Deploying and Destroying Infrastructure with AWS CDK and Route 53 Hosted Zones
When I decided to try out AWS CDK, I began with a goal to reproducibly deploy and destroy from a single repository using AWS CDK and GitHub Actions. Every environment may not have this workflow, but I made it a requirement for testing.
Easily spinning up and down infrastructure is useful for rapid development and testing. Prod-like but ephemeral environments provide a convenient way to expose and troubleshoot bugs that may not appear in local development environments. The key with these environments is convenience, and a core feature of that convenience is the ability to destroy the infrastructure as easily as it is to deploy it.
This was my first time working with GitHub Actions, AWS CDK, and TypeScript, but fulfilling my requirement presented the most interesting challenges because of AWS CloudFormation.
Like many scary stories, this one starts with DNS.
To accomplish my requirement, I wanted a DNS stack to create a hosted zone for my domain and a certificate stack to create an SSL/TLS certificate in AWS Certificate Manager.
In AWS CDK, a stack allows you to define and deploy resources together. Think Terraform modules. Design, organize, and reuse your CDK code with stacks.
I prototyped different infrastructure deployments locally with VPC, RDS, and ECS Fargate stacks. Again, this was my first time using AWS CDK, and at this point, I was impressed. AWS CDK Constructs moved the abstraction of infrastructure creation to a higher level. This helped me to more easily hold a mental model of what each stack was doing and in a less fatiguing way than YAML or even a declarative configuration language, such as HCL. Plus, I was working with a general-purpose programming language, such as TypeScript, and could potentially take the experience in that language to non-DevOps projects.
The AWS Cloud Development Kit Library contains constructs for specific AWS resources, and these constructs may consist of three levels of abstraction from those resources: L1, L2, and L3.
The L3 Constructs, in particular, which AWS calls patterns, helped reduce creating an AWS Fargate cluster, its Application Load Balancer, and various assets to a single function call:
export class ECSStack extends Stack {
// ...
const fargateService = new ApplicationLoadBalancedFargateService(
this,
"fargateService",
{
cluster,
domainName: subDomain,
domainZone: props.hostedZone,
recordType: ApplicationLoadBalancedServiceRecordType.ALIAS,
desiredCount: 2,
taskImageOptions: {
image: ContainerImage.fromRegistry(
containerImage + `${process.env.RELEASE || "latest"}`,
),
containerPort: containerPort,
enableLogging: true,
secrets: {
DSN: ecsSecret.fromSecretsManager(creds),
},
},
publicLoadBalancer: true,
assignPublicIp: true,
serviceName: "fargateService",
certificate: props.cert,
},
);
// ...
}
It’s also possible to create your own constructs, so a custom L3 construct could enforce best practices for resource creation within a team or company.

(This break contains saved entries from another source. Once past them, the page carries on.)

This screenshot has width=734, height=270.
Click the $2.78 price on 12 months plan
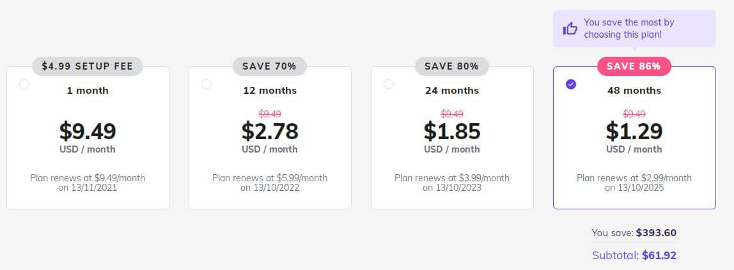pos(270,131)
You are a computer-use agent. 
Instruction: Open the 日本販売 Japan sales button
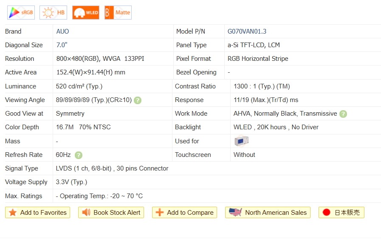click(x=341, y=213)
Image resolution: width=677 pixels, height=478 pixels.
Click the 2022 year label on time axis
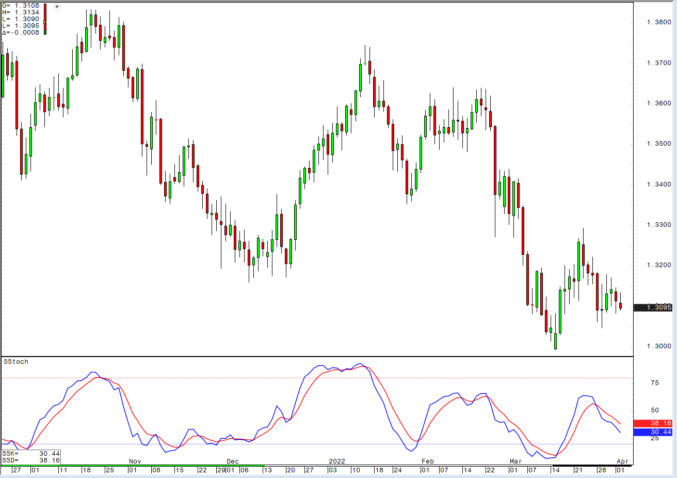click(x=337, y=461)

To write these initial stacks, I really only needed the API Reference, repositories in AWS organizations, such as AWS Samples, CDK Labs at AWS, Amazon Web Services - Labs, the CDK repo, and the Amazon ECS Workshop demos.

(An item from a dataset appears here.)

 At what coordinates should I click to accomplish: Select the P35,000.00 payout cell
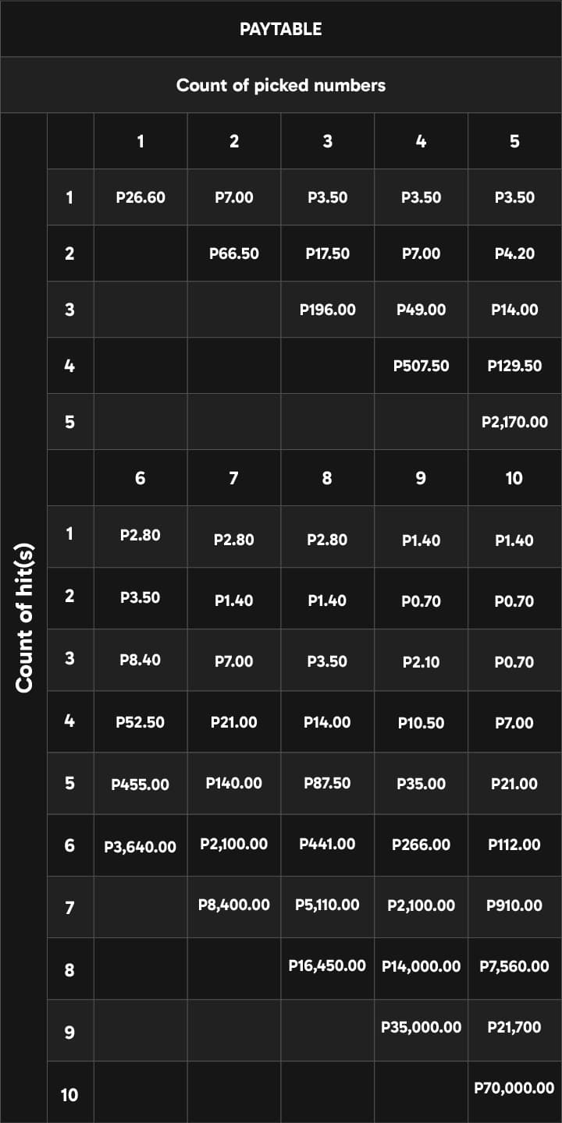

If my testing requirements ended with deploying VPC, RDS, and ECS Fargate stacks, I would have walked away thinking AWS CDK had me covered, but when I added the DNS and certificate stacks, deployment stalled at certificate creation and then attempting to destroy the infrastructure produced the error:
The specified hosted zone contains non-required resource record sets and so cannot be deleted.
Initially, I seemed to have two issues: certificate creation and pesky record sets in the hosted zone.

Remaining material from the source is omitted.